Pour venir en aide à Rio, le Professeur va donc déterrer un vieux plan de braquage a priori impossible à réaliser, auquel il avait réfléchi avec Berlin (parce que la série est dépendante de l’excellent Pedro Alonso) et un vieux pote, qui répond au pseudo de Palerme (incarné par Rodrigo de la Serna, un des petits nouveaux de la saison).
La scène d’intro nous dévoile un Arturo transformé en business man, qui raconte son expérience d’otage façon conférence Tedx. Une entrée en matière originale et bien vue. Dans la droite lignée, les deux premiers épisodes, assez bien troussés, nous baladent dans des endroits exotiques et paradisiaques où se sont planqués nos voleurs. Les passages sur l’île de Tokyo et Rio par exemple sentent bon le divertissement estival. C’est fun, sexy, sans prise de tête. En vérité, on serait bien restés un peu plus longtemps dans le délire des courses-poursuites dans la jungle, en pleine mer, dans les rues agitées et les soirées en bord de plage. La Casa de Papel aurait alors pris des airs de séries “james bondesque” pour un été hot. Mais en même temps, le risque aurait été énorme de perdre tout ce qui a fait l’identité de La Casa de Papel. Les looks, le message de résistance, le rapport à l’argent, la mécanique du show…
Résistance pop
© Netflix
Donc passé cette introduction, l’idée d’Alex Pina est d’augmenter les enjeux tout en reprenant, avec quelques modifications pour la fraîcheur, ce qui a fait le succès de sa série dans les deux premières saisons. Après les retrouvailles et la mise en place, il est donc grand temps de rentrer à Madrid (dès l’épisode 3) pour renfiler sa combi rouge et son masque de Dali. Attention, il y a un twist : au lieu de braquer la Maison de la monnaie espagnole, cette fois, l’équipe s’en prend à… la banque d’Espagne. Parce que là-bas, il y a des lingots, et une chambre forte, au sein de laquelle on ne peut accéder qu’en combi de plongée et bouteilles à oxygène. Oui, on n’est pas loin d’un vrai “jump the shark”… Parce que même si le réalisme est le cadet des soucis de cette série d’action over the top, il y a un grand écart entre une moto qui fonce à toute berzingue dans un bâtiment de l’État et une équipe de braqueurs en tenue de plongeurs. C’est ce qu’on appelle la suspension de l’incrédulité. Et celle du spectateur a ses limites, même devant La Casa.

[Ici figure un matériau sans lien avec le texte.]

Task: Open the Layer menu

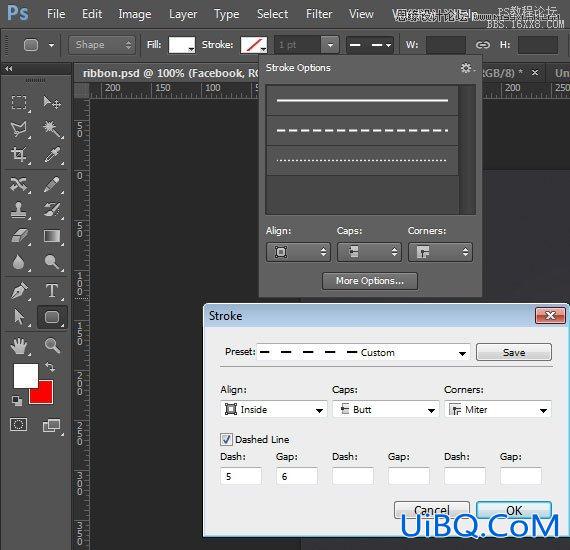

À compter de l’épisode 3, on a l’impression de regarder une resucée des deux premières saisons, moins le charisme de Berlin, remplacé par Palerme. On espère qu’Alex Pina nous réserve quelques surprises pour la suite, et que le reste de la saison (que nous n’avons pas encore visionné), composée de huit épisodes, ne se déroulera pas entièrement dans la banque d’Espagne.
La Casa de Papel prétend aussi à être plus qu’un bon divertissement, appuyant davantage encore sur son discours faussement marxiste, “fumons le capitalisme avant qu’il nous fume”. La Résistance est devenue mainstream. Qui a envie de glorifier les banques et la société de consommation, à part Trump ? Personne, c’est fini les années 1980. Nous voilà donc avec un mouvement populiste, “La Resistencia”, qui rassemble notre troupe et leurs alliés. L’attitude rebelle des braqueurs est glorifiée dans la série, en particulier à travers la figure sympathique du Professeur (Álvaro Morte, clairement le meilleur acteur de la bande) dont le grand-père était un résistant anti-fasciste.
Le message sous-jacent, paradoxal, correspond bien à l’air du temps. La team du Professeur est individualiste – Tokyo & consort veulent être riches ou sauver l’un des leurs – mais tente de créer un mouvement de solidarité autour d’elle. Elle promeut les concepts de rébellion et de résistance mais par ses actions, elle prive des êtres humains de leur liberté et attend de ces otages une totale obéissance. Le tout est empaqueté avec une nouvelle chanson vintage, “Guantanamera”, cet air cubain, symbole de la fierté nationale des paysans, destiné à remplacer le carton de “Bella Ciao” de l’été dernier. La résistance a été reprise par la pop culture.